- [Directives]:
a) Determine whether each statement agrees with the post on team fatigue and the NBA playoffs: (i) the study covered the past 11 post-seasons; (ii) teams that won the first round in four games underperformed second-round expectations; (iii) the author's examples use points rather than wins. Answer yes or no for each, quoting the words of the post that decide it.
b) Print the post on team fatigue and the NBA playoffs verbatim between "Is fatigue a" and "scheduling and fatigue.", inclusive.

- [Document passage]:
----------

Sunday, June 01, 2014

Team fatigue and the NBA playoffs

(UPDATE: after I posted this, I discovered that my results weren't as strong as I originally thought.  I've edited to emphasize that.)

Is fatigue a factor affecting NBA playoff success?  Yes, it's a huge factor, a FiveThirtyEight article concluded last month.

Looking at the past 11 post-seasons, Nate Silver's study found that the more games it took at team to win its first-round series, the worse it did compared to expectations in the second round. That was after carefully accounting for team talent and home court advantage.

Teams that won the first round in four games beat second round expectations by 3 points per game. Teams that took seven games underperformed by 5.7 points. Here's their graph that illustrates it best:

But ... I think part of what the study found is a statistical artifact. I think there is a mathematical reason you will *always* get a certain amount of that kind of effect, in any sport, regardless of scheduling and fatigue.


To keep things simple, I'm going to use wins for my examples, instead of points. Also, I'm going to ignore home court advantage. (The argument would still work otherwise; it would just make the math too complicated.)

----------

- [Data lines]:
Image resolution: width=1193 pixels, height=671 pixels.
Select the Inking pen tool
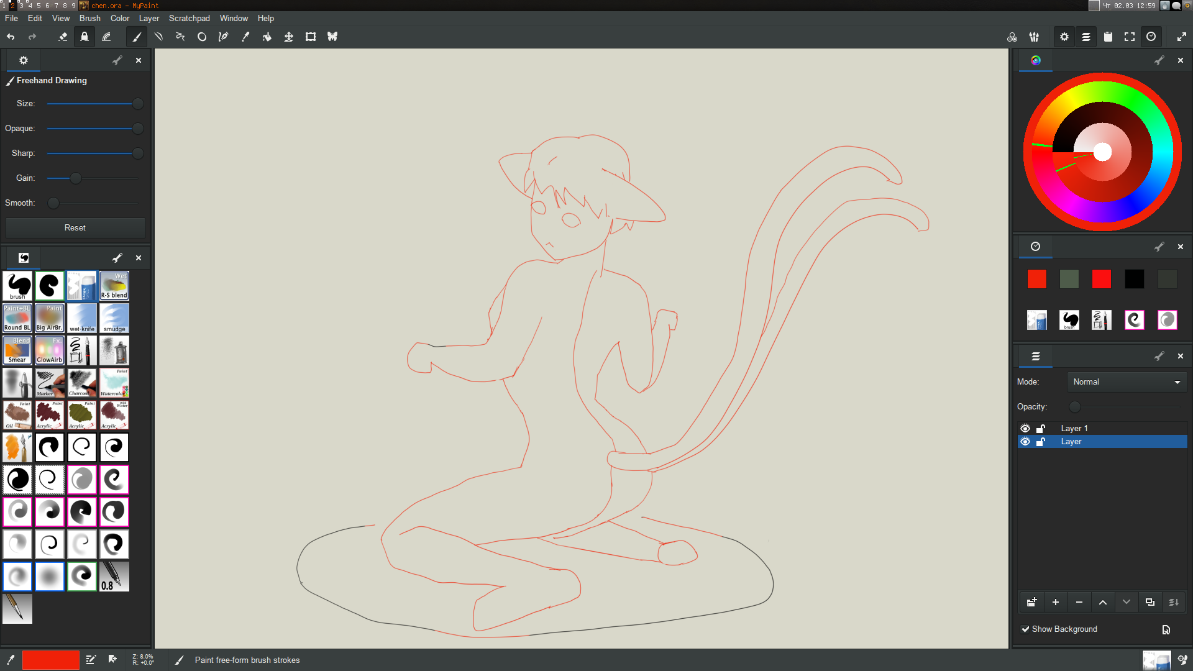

----------

- [Answers to the problems]:
a)
(i) Yes: "Looking at the past 11 post-seasons"
(ii) No: "Teams that won the first round in four games beat second round expectations by 3 points per game."
(iii) No: "I'm going to use wins for my examples, instead of points."

b)
Is fatigue a factor affecting NBA playoff success?  Yes, it's a huge factor, a FiveThirtyEight article concluded last month.

Looking at the past 11 post-seasons, Nate Silver's study found that the more games it took at team to win its first-round series, the worse it did compared to expectations in the second round. That was after carefully accounting for team talent and home court advantage.

Teams that won the first round in four games beat second round expectations by 3 points per game. Teams that took seven games underperformed by 5.7 points. Here's their graph that illustrates it best:

But ... I think part of what the study found is a statistical artifact. I think there is a mathematical reason you will *always* get a certain amount of that kind of effect, in any sport, regardless of scheduling and fatigue.